RECORDS FOR THIS EXERCISE:
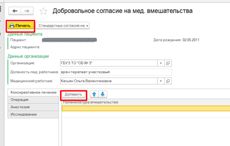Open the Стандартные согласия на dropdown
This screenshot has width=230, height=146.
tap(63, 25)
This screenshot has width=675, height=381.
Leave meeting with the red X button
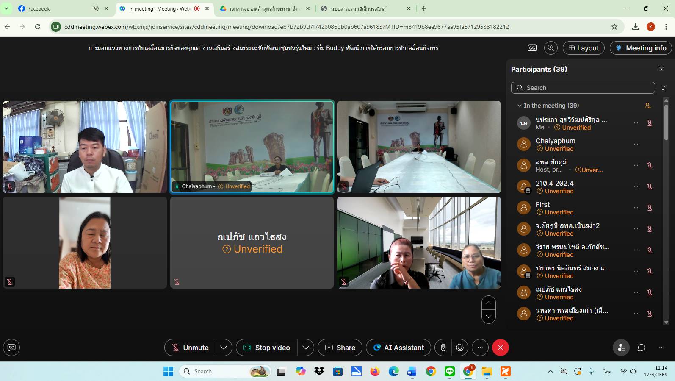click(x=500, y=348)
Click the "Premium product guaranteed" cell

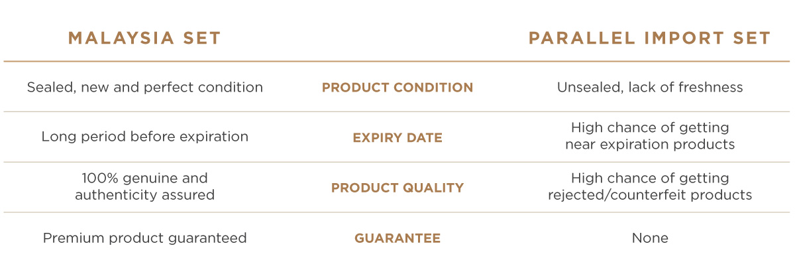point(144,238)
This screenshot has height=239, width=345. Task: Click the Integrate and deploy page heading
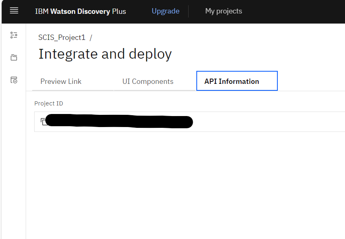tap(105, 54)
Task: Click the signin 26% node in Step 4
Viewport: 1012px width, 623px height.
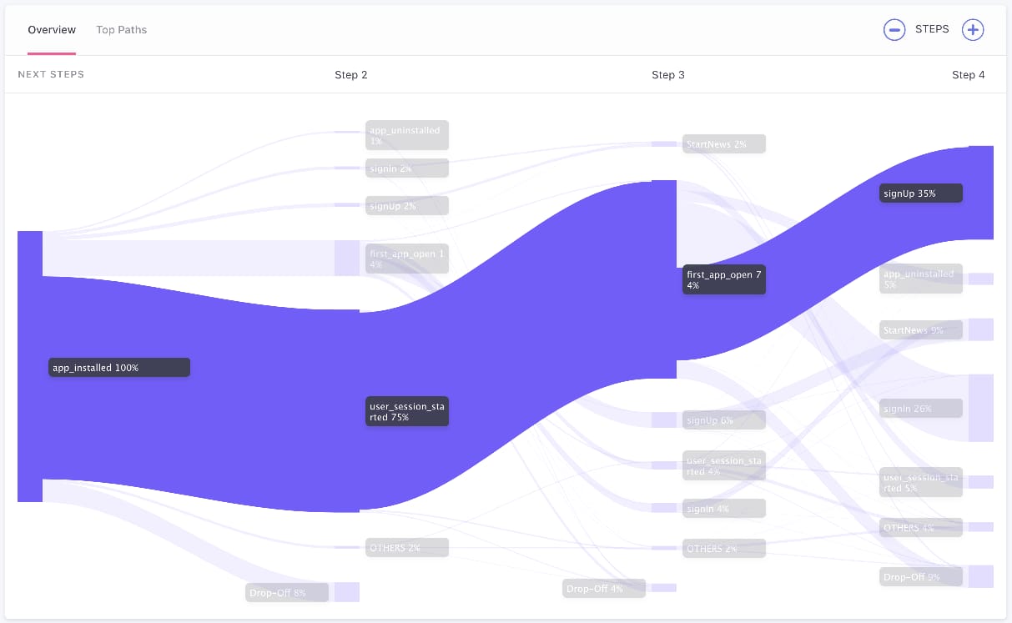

ASSIGNED TASK: What is needed is every line from the one with "This screenshot has width=675, height=381." to the final line of the listing above, set down exactly and with the pictures left out.

OUTPUT BELOW:
This screenshot has width=675, height=381.
Leave meeting with the red X button
click(x=500, y=348)
Click the "Premium product guaranteed" cell

point(144,238)
This screenshot has height=239, width=345. Task: Click the Integrate and deploy page heading
tap(105, 54)
Task: Click the signin 26% node in Step 4
Viewport: 1012px width, 623px height.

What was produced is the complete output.